Diese Information für elektrotechnische Anwendungen zu nutzen ist ein alter Traum der Forschung: Riesige Speicherkapazitäten und viel schnellere Schaltungen sind nur einige der Verheißungen. Kann es aber magnetische Halbleiter bei Raumtemperatur überhaupt geben? Um diese Frage tobt unter Forschern eine hitzige Debatte. Physiker der Uni Bochum haben es nun geschafft, einen magnetischen Halbleiter zu erzeugen.

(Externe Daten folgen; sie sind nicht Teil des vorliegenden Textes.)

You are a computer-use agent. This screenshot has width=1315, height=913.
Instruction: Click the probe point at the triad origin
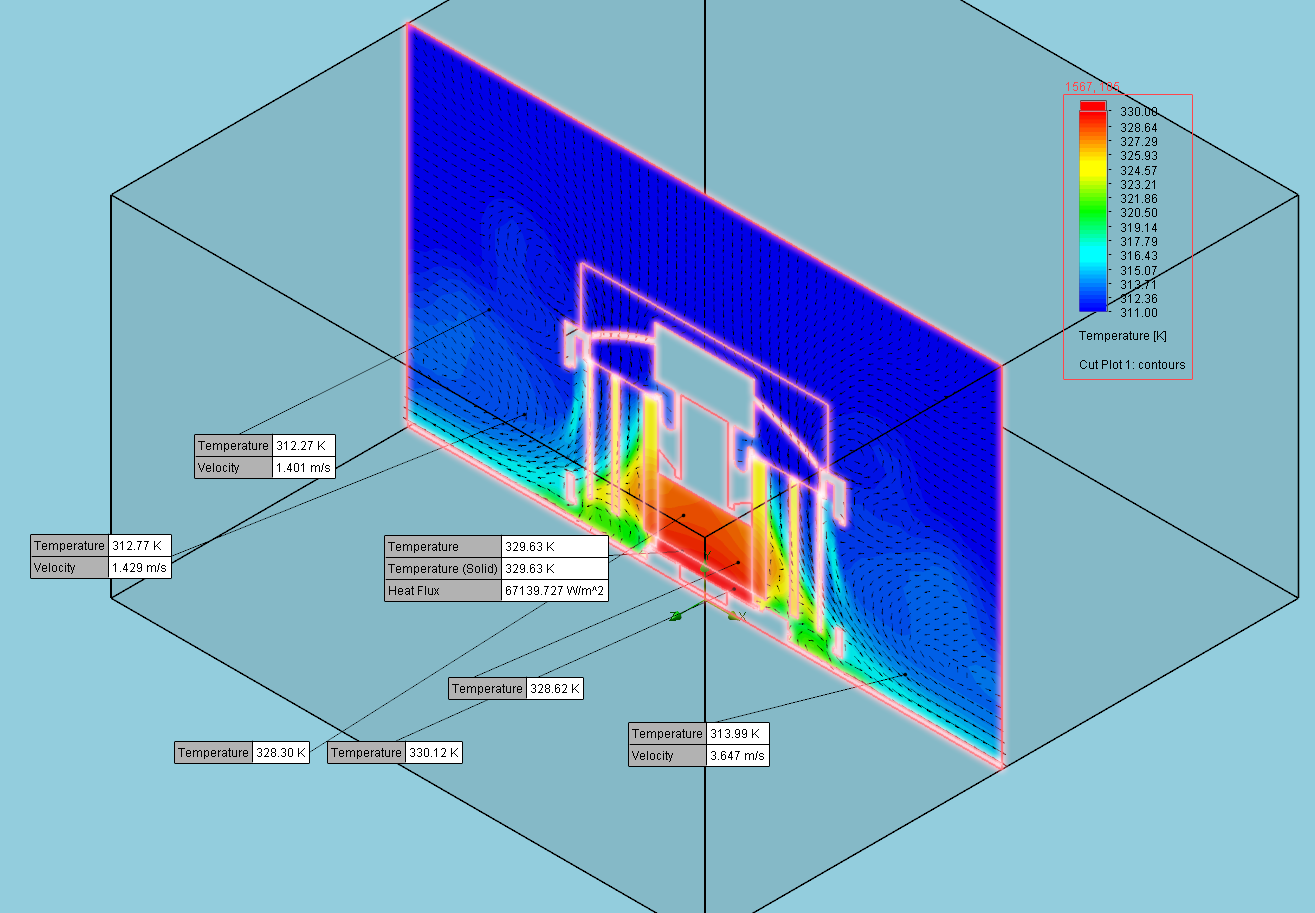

Halbleiter sind normalerweise nicht magnetisch. Versuche, sie dauerhaft magnetisch zu machen, gelangen bisher nur bei extrem tiefen Temperaturen - untauglich für technische Anwendungen. Ausgehend von theoretischen Überlegungen wählten die Forscher für ihre Studien Titanoxid und Zinkoxid für eine Dotierung mit magnetischen Metallen wie Kobalt aus. In einem Teilchenbeschleuniger wurden die Ionen implantiert. Der so behandelte Halbleiter wurde erhitzt, damit die Ionen die Gitterplätze einzelner Halbleiteratome im Kristallgitter einnehmen und Defekte ausheilen.

In der Messkammer wurden Untersuchungen mit zirkular polarisierter Röntgenstrahlung (XMCD) mit resonanter magnetischer Röntgenstreuung (XRMS) kombiniert, um heraus zu finden, ob der dotierte Halbleiter wirklich magnetisch ist.

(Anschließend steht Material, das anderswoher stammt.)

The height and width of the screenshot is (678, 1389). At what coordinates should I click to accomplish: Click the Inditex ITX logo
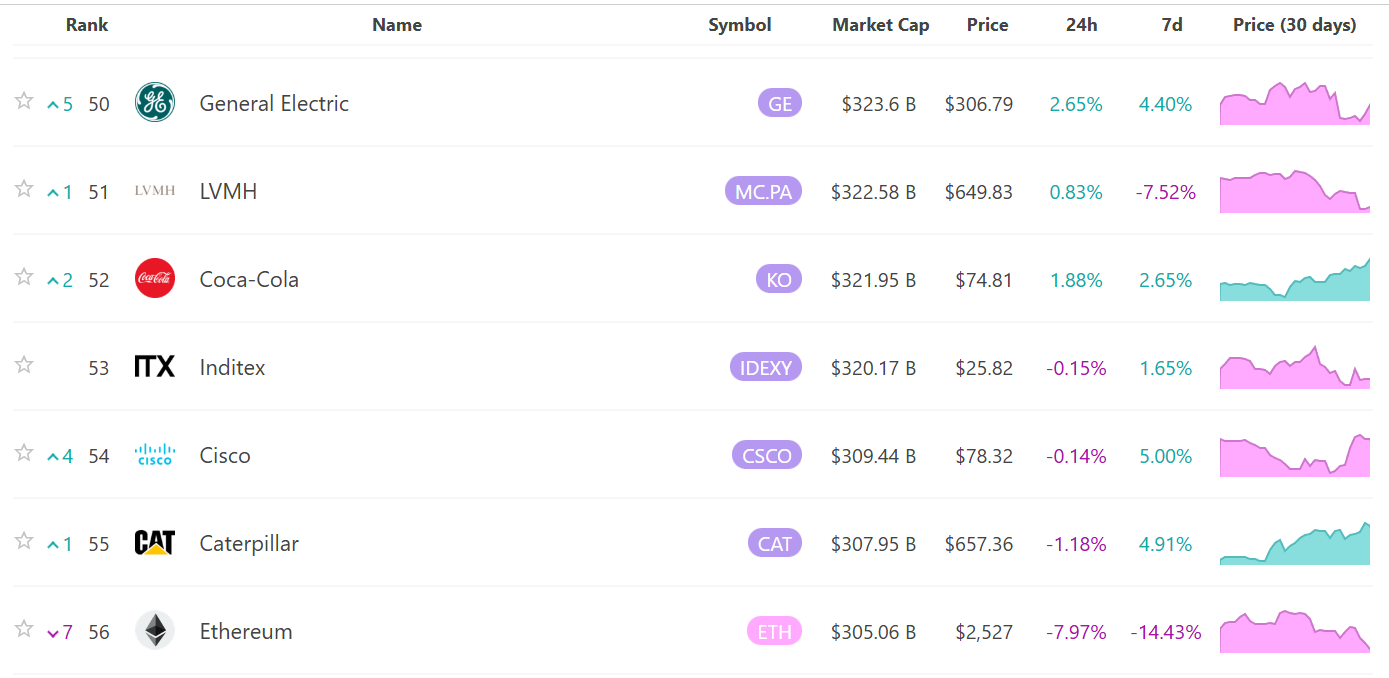(155, 367)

Die zirkular polarisierten Röntgenstrahlen wurden jeweils von Elektronen einer Spin-Richtung bevorzugt absorbiert, so dass man auf deren Anzahl in einer Probe schließen kann. Die Röntgenstreuung erlaubt über die charakteristische Ablenkung von Röntgenstrahlen durch die Atome einer Probe Aussagen über deren genaue Struktur.

Die Forscher stellten fest, dass die magnetischen Metallionen tatsächlich wie gewünscht auf einzelnen Gitterplätzen im Halbleiter Platz genommen hatten, und dass ihr Magnetismus stabil geblieben war. Erst durch das Anlegen eines starken äußeren Magnetfelds ließ sich der Magnetismus "kippen"; beim Abschalten des äußeren Magnetfelds begab er sich wieder in den Ursprungszustand zurück. Die Grundvoraussetzung für weitere Entwicklungen in Richtung von spintronischen Bauelementen ist damit gegeben.